Times Spent Outdoors: Priceless!

A 'Whale Of A Tale'

Lessons Learned From A Trophy Striper

Early one Saturday morning, a call came stating a big striper had just been caught at the mouth of Warm Creek. It took about 20 minutes to get there but we soon found a boat at the corner of Warm Creek and the main channel.

Adam Jones and Deborah Williams were right there and when we got in range, Adam held up a huge striper. We got out of the wind and headed to shore where we could get the full story.

Death Of A Big Fish

Adam and Deborah were out at dawn fishing along Warm Creek Wall on June 14, when they noticed a surface disturbance. As they got closer, it proved to be a giant striper thrashing on top. They got close enough to net the fish and then tried to resuscitate the fish and release it.

But it was to no avail; the big fish succumbed within minutes of capture. They measured the fish using hand widths and came up with 45 inches. That's when I showed up and began discussing options.

Determining The Cause

Adam would like to have had the fish mounted as it was the biggest fish he ever "caught." But, it is entirely possible to make a fiberglass mount by just supplying dimensions and a picture to the taxidermist.

It was determined that I would take the fish, determine exact measurements, and perform a necropsy to determine cause of death. I put the big fish on ice and headed back to the lab.

This fish was 44 inches long and weighed 28.75 pounds (certified scales) with a girth of 25.5 inches. Most striped bass of this length exceed 30 pounds but this one had an empty stomach except for three carp spines.

It had been eating recently but the mostly empty stomach, which was 14 inches long, did not add an extra pound or two which is common when the stomach is full. That also explains why the girth was 2 inches smaller than other stripers of this length.

The cause of death was likely spawning stress. The 10-inch long ovaries were spent suggesting this fish had just completed spawning. Full, ripe ovaries can weigh 2-3 pounds which would add more weight and girth to this fish.

Temperature Makes A Difference

Striped bass are a marine fish that are adapted to life in the ocean. As they mature, they seek water temperature in the mid 60s. Juvenile stripers can survive well in warmer water. This genetic change with age, separates large and small stripers and protects small fish from predation by larger ones.

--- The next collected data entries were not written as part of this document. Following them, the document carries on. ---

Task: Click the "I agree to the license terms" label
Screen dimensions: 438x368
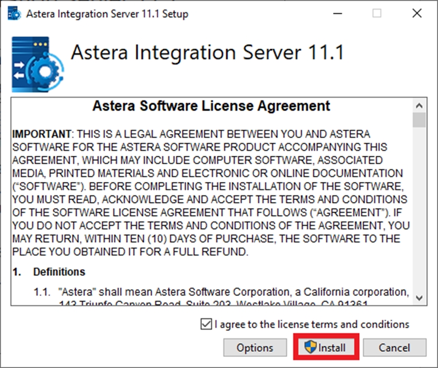Action: [312, 324]
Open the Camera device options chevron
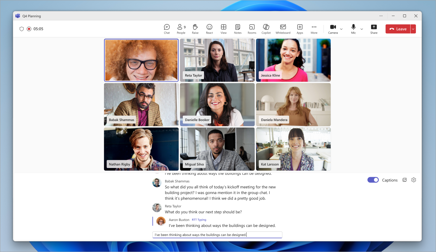 (341, 29)
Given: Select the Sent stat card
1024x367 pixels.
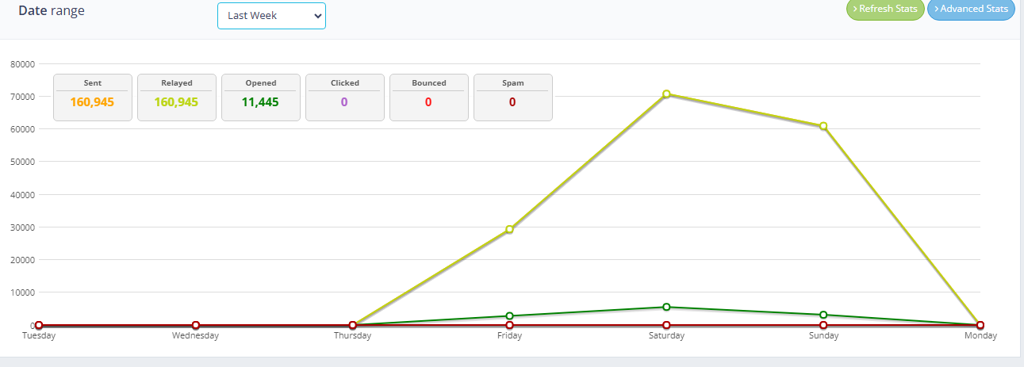Looking at the screenshot, I should (x=92, y=97).
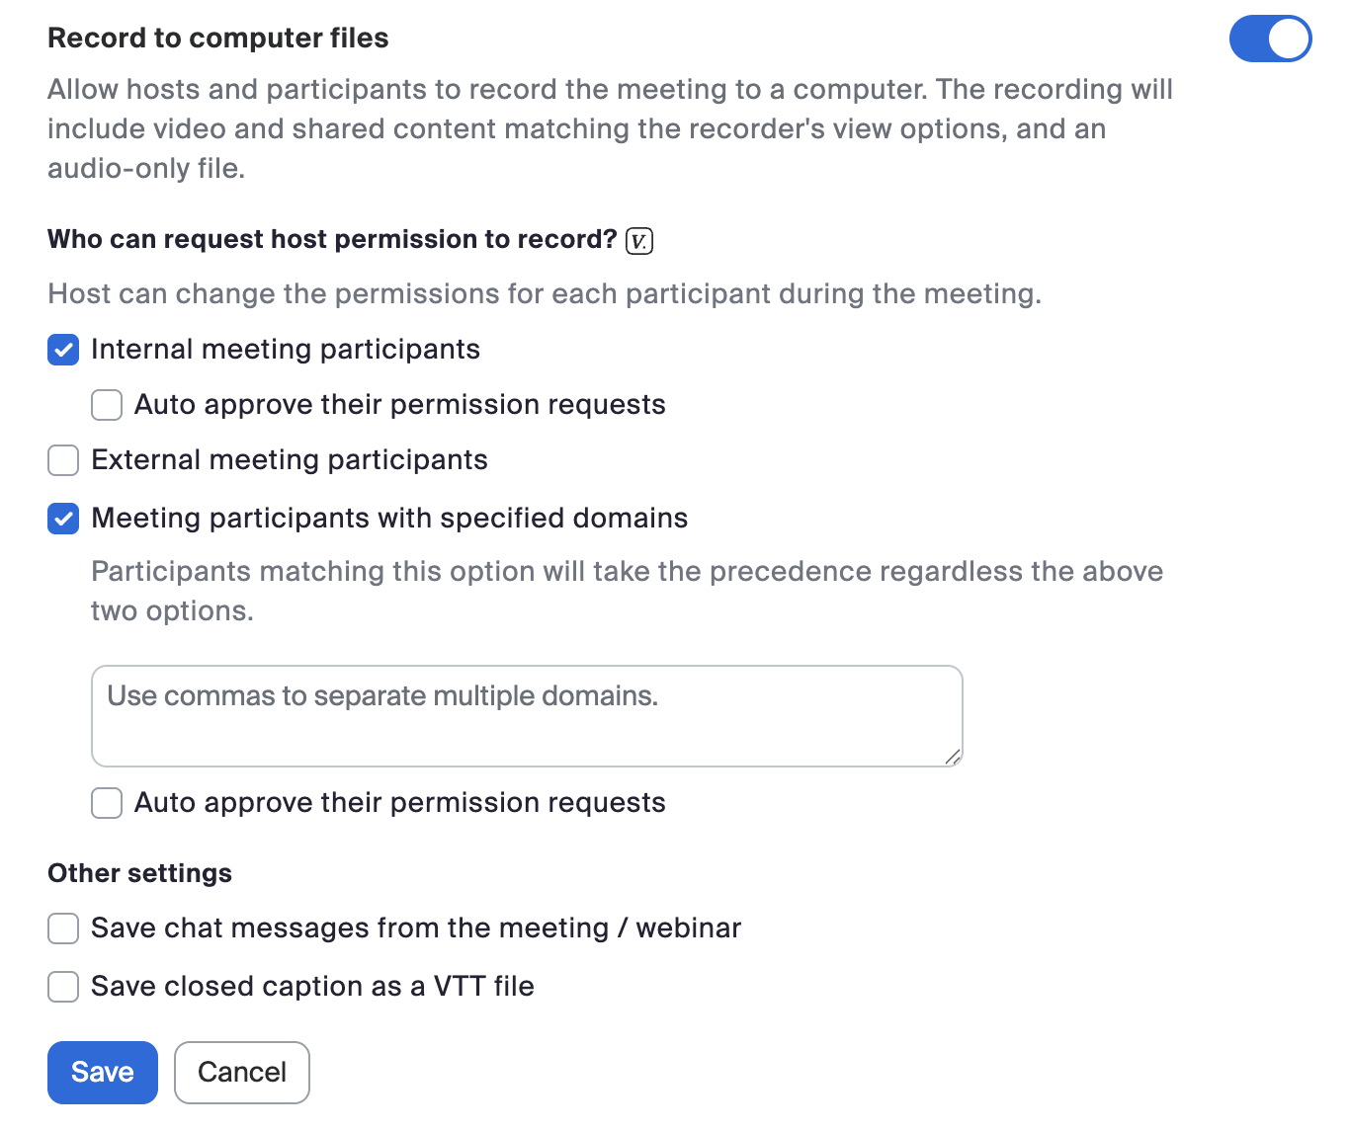The height and width of the screenshot is (1130, 1350).
Task: Click the auto approve label below the domains box
Action: [399, 803]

In fresh water, the opposite is true. When adult stripers mature and are forced into deeper, cooler water, it is adult fish that struggle. Shad live in warm water where juvenile stripers reside. When adults are forced to leave the warm zone, their food choices become limited leaving juvenile stripers on top with shad and the competitive advantage.

If adult stripers are not large enough to eat 1-pound carp, and catfish then they become malnourished. This explains why there are so many large, lean fish in certain years.

But, this trophy fish was healthy and well nourished. Striped bass are surface spawners so they must abide the warm water during spawning. If they stay in 75+ degree water for an extended time, lactic acid builds up in the muscles beyond the capacity of the fish to recover. This is the cause of death of most trophy fish that are found dead on the surface.

Striper Life Spans

My best guess is that this fish succumbed to post-spawning stress and excessive lactic acid buildup in warm water, which prevented the fish from diving into deep water.

Scales were read to determine age. This fish was similar to other trophy striped bass from Lake Powell. The age was 10 years, which seems to be the maximum life span of large stripers. Striped bass that do not leave the school seldom live longer than five years, while trophy fish live twice that long.

Large stripers are loners that hunt catfish, carp, and walleye in the cooler water. They do come into shallow water to eat shad on occasion when shad numbers are high and hunting forage does not require a long stay in warm water.